--- Available data ---

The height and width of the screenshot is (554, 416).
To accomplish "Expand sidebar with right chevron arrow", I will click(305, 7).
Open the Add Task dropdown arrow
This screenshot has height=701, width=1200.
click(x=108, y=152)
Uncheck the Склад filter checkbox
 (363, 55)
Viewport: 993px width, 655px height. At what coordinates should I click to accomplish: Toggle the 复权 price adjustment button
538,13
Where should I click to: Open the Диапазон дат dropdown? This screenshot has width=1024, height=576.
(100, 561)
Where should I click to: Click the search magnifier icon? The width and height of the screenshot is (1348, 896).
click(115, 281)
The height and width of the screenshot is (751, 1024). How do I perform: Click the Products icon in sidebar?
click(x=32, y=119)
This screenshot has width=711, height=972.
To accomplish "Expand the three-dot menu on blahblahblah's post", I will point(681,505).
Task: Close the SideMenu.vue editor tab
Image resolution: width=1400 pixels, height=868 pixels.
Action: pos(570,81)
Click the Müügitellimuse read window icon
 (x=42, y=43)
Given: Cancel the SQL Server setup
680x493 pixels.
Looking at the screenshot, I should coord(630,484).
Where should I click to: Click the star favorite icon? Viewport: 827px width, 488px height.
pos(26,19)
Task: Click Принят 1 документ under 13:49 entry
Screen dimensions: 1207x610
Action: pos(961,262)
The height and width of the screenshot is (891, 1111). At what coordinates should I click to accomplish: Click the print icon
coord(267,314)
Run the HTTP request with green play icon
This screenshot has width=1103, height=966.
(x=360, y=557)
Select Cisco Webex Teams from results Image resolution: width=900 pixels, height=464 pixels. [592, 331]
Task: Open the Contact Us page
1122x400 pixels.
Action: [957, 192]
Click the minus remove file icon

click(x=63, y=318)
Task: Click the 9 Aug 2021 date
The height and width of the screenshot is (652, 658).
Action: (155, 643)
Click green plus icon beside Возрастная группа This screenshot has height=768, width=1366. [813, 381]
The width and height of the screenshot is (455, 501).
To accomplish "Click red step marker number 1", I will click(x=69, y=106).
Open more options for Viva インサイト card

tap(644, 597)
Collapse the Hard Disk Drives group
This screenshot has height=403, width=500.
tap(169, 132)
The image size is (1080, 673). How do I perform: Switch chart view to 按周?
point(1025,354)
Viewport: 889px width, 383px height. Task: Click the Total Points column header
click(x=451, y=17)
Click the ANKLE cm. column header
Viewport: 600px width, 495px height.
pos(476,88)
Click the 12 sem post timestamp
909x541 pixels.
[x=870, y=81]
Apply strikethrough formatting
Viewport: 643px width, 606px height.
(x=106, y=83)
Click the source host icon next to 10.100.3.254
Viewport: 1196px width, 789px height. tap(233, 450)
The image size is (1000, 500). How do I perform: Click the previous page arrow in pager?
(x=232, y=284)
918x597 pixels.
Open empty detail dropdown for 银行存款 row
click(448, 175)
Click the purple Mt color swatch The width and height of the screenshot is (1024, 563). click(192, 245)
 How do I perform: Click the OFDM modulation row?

---

▶ **How to complete this task**: Transcribe the entries exactly.

▶ **Solution for this exercise**:
The height and width of the screenshot is (554, 416).
To accomplish "Expand sidebar with right chevron arrow", I will click(305, 7).
Open the Add Task dropdown arrow
This screenshot has height=701, width=1200.
click(x=108, y=152)
Uncheck the Склад filter checkbox
 (363, 55)
Viewport: 993px width, 655px height. At what coordinates should I click to accomplish: Toggle the 复权 price adjustment button
538,13
Where should I click to: Open the Диапазон дат dropdown? This screenshot has width=1024, height=576.
(100, 561)
Where should I click to: Click the search magnifier icon? The width and height of the screenshot is (1348, 896).
click(115, 281)
The height and width of the screenshot is (751, 1024). How do I perform: Click the Products icon in sidebar?
click(x=32, y=119)
This screenshot has width=711, height=972.
To accomplish "Expand the three-dot menu on blahblahblah's post", I will point(681,505).
Task: Close the SideMenu.vue editor tab
Image resolution: width=1400 pixels, height=868 pixels.
Action: pos(570,81)
Click the Müügitellimuse read window icon
 (x=42, y=43)
Given: Cancel the SQL Server setup
680x493 pixels.
Looking at the screenshot, I should coord(630,484).
Where should I click to: Click the star favorite icon? Viewport: 827px width, 488px height.
pos(26,19)
Task: Click Принят 1 документ under 13:49 entry
Screen dimensions: 1207x610
Action: pos(961,262)
The height and width of the screenshot is (891, 1111). At what coordinates should I click to accomplish: Click the print icon
coord(267,314)
Run the HTTP request with green play icon
This screenshot has width=1103, height=966.
(x=360, y=557)
Select Cisco Webex Teams from results Image resolution: width=900 pixels, height=464 pixels. [592, 331]
Task: Open the Contact Us page
1122x400 pixels.
Action: [957, 192]
Click the minus remove file icon

click(x=63, y=318)
Task: Click the 9 Aug 2021 date
The height and width of the screenshot is (652, 658).
Action: (155, 643)
Click green plus icon beside Возрастная группа This screenshot has height=768, width=1366. [813, 381]
The width and height of the screenshot is (455, 501).
To accomplish "Click red step marker number 1", I will click(x=69, y=106).
Open more options for Viva インサイト card

tap(644, 597)
Collapse the Hard Disk Drives group
This screenshot has height=403, width=500.
tap(169, 132)
The image size is (1080, 673). How do I perform: Switch chart view to 按周?
point(1025,354)
Viewport: 889px width, 383px height. Task: Click the Total Points column header
click(x=451, y=17)
Click the ANKLE cm. column header
Viewport: 600px width, 495px height.
pos(476,88)
Click the 12 sem post timestamp
909x541 pixels.
[x=870, y=81]
Apply strikethrough formatting
Viewport: 643px width, 606px height.
(x=106, y=83)
Click the source host icon next to 10.100.3.254
Viewport: 1196px width, 789px height. tap(233, 450)
The image size is (1000, 500). How do I perform: Click the previous page arrow in pager?
(x=232, y=284)
918x597 pixels.
Open empty detail dropdown for 银行存款 row
click(448, 175)
Click the purple Mt color swatch The width and height of the screenshot is (1024, 563). click(192, 245)
 How do I perform: Click the OFDM modulation row?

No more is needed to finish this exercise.